Because the phosphorylation state and localization of CpdR regulates the polar positioning and activity of the ClpXP protease (9), and because DivK appears to promote polar CpdR localization by increasing the level of unphosphorylated CpdR, we predict that ClpX would be delocalized in the absence of DivK. To test this, we used a DivK-depletion strain with a xylose-inducible chromosomal clpX-gfp and a high-copy number plasmid bearing PxylX-cpdR (strain LS4405), and observed that in the presence of DivK, polar ClpX-GFP foci were found in 46% of the cells (Fig. 4A). However, in the absence of DivK, the number of cells with a polar ClpX-GFP focus was reduced to 9%. To determine if this decrease in ClpX-GFP localization was also dependent on the phosphorylation state of CpdR, we repeated these experiments exchanging all copies of cpdR for cpdRD51A (Fig. 4B). The number of cells with at least one polar ClpX-GFP focus was 79% and 67% in the presence or absence of DivK, respectively.

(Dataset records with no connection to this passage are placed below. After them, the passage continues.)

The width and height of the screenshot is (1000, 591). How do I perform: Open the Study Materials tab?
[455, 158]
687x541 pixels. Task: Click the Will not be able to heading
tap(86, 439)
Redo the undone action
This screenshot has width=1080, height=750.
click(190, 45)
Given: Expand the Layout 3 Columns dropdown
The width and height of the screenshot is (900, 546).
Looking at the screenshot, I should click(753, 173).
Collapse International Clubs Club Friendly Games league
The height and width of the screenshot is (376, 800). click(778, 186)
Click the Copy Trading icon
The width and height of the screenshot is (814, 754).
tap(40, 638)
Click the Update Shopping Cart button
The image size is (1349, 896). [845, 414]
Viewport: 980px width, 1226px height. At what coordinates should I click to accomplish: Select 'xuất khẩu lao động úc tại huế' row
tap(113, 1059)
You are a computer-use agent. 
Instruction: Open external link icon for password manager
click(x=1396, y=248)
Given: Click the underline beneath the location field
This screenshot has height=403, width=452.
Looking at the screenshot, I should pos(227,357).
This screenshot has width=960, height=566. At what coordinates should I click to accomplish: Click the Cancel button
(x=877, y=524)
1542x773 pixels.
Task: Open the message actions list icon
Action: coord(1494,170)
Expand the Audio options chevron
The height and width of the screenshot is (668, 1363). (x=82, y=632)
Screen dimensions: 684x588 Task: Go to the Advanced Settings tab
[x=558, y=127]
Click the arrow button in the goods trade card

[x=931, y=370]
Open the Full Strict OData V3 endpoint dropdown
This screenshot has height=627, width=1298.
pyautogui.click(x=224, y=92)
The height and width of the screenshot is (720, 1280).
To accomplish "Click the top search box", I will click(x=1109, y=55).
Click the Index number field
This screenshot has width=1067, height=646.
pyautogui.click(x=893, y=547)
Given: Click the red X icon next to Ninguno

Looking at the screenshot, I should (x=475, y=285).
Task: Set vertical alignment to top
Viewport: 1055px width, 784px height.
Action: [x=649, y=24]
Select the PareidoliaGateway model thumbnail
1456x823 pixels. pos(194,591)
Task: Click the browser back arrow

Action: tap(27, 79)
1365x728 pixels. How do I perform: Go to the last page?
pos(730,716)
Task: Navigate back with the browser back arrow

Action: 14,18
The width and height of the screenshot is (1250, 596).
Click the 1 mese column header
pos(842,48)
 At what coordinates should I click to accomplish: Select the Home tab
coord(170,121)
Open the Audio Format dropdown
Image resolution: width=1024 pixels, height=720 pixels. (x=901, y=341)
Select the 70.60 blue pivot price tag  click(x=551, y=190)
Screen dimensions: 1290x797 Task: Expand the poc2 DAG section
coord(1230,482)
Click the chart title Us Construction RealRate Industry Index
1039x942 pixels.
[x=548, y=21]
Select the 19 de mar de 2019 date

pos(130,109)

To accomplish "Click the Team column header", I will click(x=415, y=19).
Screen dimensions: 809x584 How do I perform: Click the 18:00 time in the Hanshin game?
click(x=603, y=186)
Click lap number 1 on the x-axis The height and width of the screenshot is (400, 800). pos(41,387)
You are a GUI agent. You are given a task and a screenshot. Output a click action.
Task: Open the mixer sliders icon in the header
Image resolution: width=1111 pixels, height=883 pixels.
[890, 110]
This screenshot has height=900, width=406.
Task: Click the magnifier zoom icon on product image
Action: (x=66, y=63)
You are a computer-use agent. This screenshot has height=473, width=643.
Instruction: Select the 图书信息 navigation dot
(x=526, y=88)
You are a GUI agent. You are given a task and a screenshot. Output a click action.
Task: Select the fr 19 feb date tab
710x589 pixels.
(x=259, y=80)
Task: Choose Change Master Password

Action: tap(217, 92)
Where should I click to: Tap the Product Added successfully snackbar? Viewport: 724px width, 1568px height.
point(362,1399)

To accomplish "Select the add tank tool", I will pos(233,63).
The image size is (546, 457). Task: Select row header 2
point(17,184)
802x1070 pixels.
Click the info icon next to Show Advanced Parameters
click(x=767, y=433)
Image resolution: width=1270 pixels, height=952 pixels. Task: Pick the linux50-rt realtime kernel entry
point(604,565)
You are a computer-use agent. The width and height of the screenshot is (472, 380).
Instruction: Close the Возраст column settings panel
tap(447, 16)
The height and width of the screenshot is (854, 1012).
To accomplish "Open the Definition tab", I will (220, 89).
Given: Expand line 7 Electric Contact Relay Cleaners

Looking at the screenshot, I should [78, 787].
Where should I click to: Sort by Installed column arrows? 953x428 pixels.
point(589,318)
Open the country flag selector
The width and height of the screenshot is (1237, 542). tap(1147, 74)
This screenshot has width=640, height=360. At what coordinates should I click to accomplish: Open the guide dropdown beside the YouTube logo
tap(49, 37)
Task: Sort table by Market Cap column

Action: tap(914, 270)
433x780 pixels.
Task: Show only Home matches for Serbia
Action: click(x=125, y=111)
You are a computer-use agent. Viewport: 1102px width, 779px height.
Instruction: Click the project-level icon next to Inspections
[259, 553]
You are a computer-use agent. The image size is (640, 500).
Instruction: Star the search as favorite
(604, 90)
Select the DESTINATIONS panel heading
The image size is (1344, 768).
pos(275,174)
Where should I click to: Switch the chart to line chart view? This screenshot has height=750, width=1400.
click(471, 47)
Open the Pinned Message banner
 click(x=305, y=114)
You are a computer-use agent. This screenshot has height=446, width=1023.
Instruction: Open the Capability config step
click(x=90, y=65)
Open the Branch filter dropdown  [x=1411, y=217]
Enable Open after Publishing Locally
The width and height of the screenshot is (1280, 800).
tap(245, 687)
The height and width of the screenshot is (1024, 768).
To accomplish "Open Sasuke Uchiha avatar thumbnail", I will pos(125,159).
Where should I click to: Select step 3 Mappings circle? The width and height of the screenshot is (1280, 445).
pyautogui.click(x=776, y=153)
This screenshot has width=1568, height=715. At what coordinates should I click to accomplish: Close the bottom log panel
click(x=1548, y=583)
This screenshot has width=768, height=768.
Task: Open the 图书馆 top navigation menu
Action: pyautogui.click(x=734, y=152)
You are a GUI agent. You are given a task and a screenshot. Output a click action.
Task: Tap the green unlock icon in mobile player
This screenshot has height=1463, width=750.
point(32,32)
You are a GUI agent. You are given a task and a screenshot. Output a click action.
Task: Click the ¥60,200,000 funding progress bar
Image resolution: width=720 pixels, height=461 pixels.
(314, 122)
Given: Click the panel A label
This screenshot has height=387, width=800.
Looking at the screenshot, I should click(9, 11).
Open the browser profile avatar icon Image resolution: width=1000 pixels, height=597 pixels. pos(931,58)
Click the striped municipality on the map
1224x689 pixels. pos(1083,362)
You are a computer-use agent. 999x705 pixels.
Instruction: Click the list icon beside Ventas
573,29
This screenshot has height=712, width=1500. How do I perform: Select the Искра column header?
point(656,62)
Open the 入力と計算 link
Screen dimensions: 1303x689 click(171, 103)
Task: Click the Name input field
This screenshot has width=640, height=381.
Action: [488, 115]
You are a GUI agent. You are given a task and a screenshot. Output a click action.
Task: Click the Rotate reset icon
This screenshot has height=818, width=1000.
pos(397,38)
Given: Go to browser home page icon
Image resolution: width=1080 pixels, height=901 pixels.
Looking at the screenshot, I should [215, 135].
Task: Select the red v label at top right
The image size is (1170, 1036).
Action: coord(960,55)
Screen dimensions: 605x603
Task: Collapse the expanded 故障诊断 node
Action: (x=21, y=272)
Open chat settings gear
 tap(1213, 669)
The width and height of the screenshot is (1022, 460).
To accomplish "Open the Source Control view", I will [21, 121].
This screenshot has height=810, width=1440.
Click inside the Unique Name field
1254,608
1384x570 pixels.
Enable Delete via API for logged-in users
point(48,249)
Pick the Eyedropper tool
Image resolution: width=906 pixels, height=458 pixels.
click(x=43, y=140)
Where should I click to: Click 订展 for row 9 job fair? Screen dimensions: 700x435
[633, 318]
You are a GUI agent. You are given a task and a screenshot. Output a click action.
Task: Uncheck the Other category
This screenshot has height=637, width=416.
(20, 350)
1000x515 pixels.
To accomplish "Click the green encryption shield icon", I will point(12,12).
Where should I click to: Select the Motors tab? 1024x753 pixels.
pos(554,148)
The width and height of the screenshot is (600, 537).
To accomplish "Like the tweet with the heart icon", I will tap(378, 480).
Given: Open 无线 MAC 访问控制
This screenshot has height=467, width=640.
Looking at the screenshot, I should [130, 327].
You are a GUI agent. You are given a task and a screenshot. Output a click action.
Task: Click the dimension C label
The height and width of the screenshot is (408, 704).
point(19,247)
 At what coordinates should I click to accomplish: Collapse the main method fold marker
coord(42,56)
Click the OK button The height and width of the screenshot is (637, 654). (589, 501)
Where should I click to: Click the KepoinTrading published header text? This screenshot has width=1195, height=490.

The increase in the number of ClpX-GFP foci observed in the presence of CpdRD51A versus in the presence of CpdR was reported previously (9), and is consistent with the role of unphosphorylated CpdR in recruiting ClpXP to the cell pole. Thus, we propose that DivK controls the polar localization of ClpX by modulating the phosphorylation state of CpdR.

Fig. 4.

Fig. 4.

DivK controls the polar localization of ClpX and CtrA. (A and B) DIC and fluorescence images of ClpX-GFP in the presence of CpdR or CpdRD51A, and in the presence or absence of DivK. Cultures from the indicated strains were grown in M2G medium with vanillate, to induce divK expression, and aliquots were incubated in either the presence or absence of vanillate. After 8 h of DivK depletion, cells were induced with xylose (for clpX-gfp and cpdR or cpdRD51A expression) for 2 h. Proportion of cells showing at least one polar ClpX-GFP fluorescence focus (white arrows) and number of cells observed are indicated. (C and D) DIC and fluorescence images of YFP-CtrA-RD-15 in the presence of CpdR or CpdRD51A, and in the presence or absence of DivK. After 8 h of DivK depletion, cells from the indicated strains were induced with xylose (for yfp-ctrA-RD-15 and cpdR or cpdRD51A expression) for 2 h. Polar YFP-CtrA-RD-15 fluorescence foci are indicated (white arrows).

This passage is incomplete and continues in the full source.